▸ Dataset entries

■ ■ ■ ■ ■

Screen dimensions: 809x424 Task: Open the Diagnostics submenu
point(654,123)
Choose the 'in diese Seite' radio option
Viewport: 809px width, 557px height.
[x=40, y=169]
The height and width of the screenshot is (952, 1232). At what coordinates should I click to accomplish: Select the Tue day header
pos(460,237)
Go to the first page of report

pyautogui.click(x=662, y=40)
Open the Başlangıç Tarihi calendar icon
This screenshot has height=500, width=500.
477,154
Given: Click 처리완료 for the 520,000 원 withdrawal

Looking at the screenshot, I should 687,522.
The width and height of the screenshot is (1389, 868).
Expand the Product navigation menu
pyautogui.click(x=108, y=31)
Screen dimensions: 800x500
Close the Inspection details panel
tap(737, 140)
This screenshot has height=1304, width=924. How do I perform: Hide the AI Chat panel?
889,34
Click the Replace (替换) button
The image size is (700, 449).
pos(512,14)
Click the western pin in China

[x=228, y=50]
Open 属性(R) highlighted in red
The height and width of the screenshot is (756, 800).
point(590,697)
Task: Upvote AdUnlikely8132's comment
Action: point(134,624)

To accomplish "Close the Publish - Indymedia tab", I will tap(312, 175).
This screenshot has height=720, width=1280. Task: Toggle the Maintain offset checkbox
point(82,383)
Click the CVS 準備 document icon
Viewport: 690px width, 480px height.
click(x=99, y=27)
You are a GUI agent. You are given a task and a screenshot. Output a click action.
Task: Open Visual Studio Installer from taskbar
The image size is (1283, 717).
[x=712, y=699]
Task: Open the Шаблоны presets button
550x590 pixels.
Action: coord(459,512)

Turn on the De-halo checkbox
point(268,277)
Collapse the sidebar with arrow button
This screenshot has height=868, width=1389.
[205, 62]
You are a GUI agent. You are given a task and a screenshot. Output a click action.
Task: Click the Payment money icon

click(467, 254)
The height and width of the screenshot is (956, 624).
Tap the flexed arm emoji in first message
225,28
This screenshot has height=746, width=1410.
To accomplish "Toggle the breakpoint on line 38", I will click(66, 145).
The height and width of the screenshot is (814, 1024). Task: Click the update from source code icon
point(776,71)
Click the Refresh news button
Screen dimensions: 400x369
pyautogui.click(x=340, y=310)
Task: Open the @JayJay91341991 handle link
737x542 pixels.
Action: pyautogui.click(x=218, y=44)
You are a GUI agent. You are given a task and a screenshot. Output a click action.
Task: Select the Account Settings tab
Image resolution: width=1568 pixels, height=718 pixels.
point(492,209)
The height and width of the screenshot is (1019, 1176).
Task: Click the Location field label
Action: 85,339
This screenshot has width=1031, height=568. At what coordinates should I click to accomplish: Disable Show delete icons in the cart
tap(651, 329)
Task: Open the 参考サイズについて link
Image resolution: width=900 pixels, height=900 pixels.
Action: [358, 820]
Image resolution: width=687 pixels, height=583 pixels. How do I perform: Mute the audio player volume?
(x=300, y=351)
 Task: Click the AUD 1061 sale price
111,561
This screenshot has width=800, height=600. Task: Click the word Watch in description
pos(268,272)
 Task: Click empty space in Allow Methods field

■ ■ ■ ■ ■

▸ WHAT THE TASK ASKS
Find the word "link" in the data and copy out each line where it turns up.

▸ SOLUTION TO THE EXERCISE
Task: Open the @JayJay91341991 handle link
Task: Open the 参考サイズについて link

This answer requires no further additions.